Statistics from the Tennessee Department of Health revealed that 1,263 Tennesseans died in 2014 from opioid overdoses despite measures designed to stop the addiction.
In 2014, the state saw 97 more deaths caused by opioid overdoses than in 2013, The Tennessean reported. According to the report, more people died from opioid overdose in 2014 than from car accidents or by gunshots.
David Reagan, the health department’s chief medical officer, said the highest frequency of overdose deaths are found in men and women ages 45 to 55.
The newspaper reports opioids are found in prescription painkillers such as Hydrocodone and Oxycodone, which are easily attainable illegally. Hydrocodone, according to the report, can cost between $5 to $7 per pill while one pill of Oxycodone ranges from $30 to $40.
Dr. Omar Hamada of Maury Regional Medical Center says two to three people come into the emergency room each week with an overdose that requires medical intervention.
Reagan said most people who become addicted to opioids don’t do it with the intention of becoming addicted.
“They never intended for that one incident to end up in dependency and addiction,” Reagan said. “This wasn’t their idea.”

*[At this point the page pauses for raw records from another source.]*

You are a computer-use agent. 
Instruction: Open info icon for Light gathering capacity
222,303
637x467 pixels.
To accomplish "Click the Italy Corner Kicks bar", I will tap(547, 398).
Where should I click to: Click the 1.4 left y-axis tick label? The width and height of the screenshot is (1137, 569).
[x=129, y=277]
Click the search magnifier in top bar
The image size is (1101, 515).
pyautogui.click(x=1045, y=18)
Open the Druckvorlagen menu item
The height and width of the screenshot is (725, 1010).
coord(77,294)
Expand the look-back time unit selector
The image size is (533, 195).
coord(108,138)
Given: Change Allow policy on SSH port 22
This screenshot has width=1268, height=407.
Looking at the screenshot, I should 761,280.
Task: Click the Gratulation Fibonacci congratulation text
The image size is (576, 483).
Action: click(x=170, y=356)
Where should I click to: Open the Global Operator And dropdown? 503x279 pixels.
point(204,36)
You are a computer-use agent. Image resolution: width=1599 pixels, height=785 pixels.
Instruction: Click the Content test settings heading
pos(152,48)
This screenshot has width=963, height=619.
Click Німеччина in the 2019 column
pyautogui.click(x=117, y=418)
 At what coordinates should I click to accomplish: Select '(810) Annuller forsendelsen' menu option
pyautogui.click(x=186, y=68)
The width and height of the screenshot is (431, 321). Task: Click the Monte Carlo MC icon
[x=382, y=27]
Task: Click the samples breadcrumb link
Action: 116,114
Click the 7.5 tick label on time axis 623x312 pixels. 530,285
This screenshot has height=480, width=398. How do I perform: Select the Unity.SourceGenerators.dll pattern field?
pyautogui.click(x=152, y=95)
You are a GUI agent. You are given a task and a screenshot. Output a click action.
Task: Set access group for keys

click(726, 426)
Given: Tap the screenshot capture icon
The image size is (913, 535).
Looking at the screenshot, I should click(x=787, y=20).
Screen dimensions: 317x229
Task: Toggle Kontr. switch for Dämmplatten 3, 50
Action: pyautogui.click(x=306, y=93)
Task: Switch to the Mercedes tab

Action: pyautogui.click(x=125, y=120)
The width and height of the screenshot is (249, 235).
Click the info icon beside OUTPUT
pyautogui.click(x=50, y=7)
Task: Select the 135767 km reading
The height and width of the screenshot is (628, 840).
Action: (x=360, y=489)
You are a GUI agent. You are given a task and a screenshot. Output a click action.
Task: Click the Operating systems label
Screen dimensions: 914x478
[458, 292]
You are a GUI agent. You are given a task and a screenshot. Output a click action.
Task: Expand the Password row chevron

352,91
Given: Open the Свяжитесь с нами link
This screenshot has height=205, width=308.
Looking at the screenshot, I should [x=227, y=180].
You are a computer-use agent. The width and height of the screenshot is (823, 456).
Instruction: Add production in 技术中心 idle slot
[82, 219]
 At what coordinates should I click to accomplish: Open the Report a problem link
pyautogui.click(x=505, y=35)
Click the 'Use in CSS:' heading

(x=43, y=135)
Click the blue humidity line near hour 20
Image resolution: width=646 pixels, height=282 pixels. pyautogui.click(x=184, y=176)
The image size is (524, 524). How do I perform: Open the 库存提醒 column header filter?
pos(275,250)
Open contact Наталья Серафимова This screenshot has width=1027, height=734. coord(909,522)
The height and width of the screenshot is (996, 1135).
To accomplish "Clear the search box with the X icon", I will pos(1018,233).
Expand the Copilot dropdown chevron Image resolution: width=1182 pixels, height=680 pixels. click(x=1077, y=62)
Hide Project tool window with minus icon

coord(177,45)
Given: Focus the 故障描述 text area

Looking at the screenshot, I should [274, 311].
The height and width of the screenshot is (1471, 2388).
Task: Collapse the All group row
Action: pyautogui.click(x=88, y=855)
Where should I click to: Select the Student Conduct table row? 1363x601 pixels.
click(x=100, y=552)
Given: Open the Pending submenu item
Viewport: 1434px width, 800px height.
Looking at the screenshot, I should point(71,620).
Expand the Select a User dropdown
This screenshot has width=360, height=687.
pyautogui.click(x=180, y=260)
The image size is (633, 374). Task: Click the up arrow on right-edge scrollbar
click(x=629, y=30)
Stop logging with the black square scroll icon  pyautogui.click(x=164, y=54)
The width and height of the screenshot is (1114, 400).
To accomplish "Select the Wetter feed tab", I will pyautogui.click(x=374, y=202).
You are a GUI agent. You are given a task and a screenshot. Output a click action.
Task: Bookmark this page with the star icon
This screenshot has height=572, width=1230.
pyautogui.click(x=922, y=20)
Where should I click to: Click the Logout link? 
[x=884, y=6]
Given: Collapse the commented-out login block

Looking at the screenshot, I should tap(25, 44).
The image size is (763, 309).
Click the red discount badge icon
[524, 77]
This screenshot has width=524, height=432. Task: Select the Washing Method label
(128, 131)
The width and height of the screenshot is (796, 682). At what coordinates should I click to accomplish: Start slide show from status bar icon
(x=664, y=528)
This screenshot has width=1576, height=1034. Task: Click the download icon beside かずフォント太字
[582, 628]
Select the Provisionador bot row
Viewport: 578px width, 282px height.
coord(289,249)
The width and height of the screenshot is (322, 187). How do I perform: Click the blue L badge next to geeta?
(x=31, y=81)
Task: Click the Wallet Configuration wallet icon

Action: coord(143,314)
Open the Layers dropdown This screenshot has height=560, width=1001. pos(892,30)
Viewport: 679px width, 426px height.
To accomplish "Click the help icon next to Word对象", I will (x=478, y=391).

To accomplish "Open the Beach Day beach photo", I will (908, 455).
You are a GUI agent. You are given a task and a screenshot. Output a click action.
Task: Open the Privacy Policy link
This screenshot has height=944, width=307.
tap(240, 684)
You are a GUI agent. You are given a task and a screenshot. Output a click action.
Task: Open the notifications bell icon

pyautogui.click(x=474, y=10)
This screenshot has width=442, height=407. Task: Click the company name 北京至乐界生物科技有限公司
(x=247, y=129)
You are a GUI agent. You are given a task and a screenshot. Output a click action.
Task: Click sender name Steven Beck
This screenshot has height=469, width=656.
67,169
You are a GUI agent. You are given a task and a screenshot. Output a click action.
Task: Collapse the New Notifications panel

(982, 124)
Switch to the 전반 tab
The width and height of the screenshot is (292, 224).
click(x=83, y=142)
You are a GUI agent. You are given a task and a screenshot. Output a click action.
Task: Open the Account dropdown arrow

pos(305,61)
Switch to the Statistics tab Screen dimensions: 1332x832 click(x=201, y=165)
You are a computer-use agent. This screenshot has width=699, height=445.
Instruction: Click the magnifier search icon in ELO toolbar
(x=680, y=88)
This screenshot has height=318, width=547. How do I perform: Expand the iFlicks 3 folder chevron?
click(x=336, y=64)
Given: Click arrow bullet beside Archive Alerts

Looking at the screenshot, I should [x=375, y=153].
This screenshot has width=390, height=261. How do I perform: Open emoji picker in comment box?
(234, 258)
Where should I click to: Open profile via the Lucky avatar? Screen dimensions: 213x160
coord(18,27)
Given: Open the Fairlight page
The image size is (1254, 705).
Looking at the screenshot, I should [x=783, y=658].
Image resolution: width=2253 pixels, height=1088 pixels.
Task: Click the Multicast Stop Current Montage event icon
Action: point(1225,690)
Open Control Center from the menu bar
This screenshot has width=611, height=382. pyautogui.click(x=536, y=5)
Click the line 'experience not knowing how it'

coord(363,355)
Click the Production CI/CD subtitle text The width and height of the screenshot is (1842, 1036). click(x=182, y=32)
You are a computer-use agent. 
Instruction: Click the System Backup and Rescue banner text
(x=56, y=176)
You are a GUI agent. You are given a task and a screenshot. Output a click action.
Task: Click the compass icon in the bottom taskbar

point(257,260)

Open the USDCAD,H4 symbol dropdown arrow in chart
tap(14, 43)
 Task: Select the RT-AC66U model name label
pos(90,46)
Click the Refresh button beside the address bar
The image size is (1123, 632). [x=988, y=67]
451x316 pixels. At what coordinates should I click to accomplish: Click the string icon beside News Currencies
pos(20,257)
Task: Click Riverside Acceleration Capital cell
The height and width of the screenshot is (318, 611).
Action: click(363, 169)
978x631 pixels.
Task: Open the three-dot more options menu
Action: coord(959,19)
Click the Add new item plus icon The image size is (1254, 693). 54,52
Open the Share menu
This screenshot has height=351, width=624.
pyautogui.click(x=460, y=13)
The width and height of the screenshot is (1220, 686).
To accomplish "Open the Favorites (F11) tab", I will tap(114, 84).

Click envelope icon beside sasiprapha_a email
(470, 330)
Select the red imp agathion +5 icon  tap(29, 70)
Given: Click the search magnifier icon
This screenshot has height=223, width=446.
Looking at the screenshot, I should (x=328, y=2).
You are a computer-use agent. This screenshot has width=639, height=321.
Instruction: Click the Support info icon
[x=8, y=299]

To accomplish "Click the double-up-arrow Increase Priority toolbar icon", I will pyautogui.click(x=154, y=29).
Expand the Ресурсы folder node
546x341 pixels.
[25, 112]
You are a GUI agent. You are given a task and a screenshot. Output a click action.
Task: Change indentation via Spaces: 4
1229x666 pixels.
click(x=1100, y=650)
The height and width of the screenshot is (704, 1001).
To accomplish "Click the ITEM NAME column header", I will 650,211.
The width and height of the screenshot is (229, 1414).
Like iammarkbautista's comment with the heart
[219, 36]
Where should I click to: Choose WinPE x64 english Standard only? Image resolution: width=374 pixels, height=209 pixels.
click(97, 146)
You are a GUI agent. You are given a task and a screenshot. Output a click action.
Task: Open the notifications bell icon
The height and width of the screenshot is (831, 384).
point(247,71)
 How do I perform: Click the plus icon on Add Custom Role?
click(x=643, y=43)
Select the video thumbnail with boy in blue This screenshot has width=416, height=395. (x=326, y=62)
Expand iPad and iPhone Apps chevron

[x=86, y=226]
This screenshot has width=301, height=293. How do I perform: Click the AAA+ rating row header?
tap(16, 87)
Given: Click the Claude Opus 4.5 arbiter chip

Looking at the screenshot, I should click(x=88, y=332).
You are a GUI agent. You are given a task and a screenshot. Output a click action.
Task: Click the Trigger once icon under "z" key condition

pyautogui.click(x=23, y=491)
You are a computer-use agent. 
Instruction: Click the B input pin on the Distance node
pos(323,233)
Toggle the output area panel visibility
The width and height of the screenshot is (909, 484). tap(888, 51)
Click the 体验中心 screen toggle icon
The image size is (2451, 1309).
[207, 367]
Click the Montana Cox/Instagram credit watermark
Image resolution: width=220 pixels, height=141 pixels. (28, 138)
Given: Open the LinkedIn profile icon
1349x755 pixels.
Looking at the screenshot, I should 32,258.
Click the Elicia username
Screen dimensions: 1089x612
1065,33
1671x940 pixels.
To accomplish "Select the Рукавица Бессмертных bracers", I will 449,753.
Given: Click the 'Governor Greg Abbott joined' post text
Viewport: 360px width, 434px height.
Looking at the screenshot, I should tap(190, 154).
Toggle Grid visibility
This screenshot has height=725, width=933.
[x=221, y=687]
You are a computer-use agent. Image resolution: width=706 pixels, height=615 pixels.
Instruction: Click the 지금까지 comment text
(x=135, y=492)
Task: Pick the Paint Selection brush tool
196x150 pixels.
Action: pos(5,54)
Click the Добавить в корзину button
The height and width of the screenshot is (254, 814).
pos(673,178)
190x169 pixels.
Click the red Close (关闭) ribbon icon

To combat the high death rates, several legislative measures designed to stem addiction have been passed. In 2012, the state began new oversight over pain management clinics and started to expand the information tracked by its controlled substance database, the paper reports.
Starting in July, Tennessee will require chief medical officers of pain clinics to be pain specialists.
State Sen. Ken Yager, who sponsored the 2012 legislation, wants to see some funding for addiction in the state’s next budget.
“It is an epidemic of biblical proportions that we need to fight on every front,” Yager said.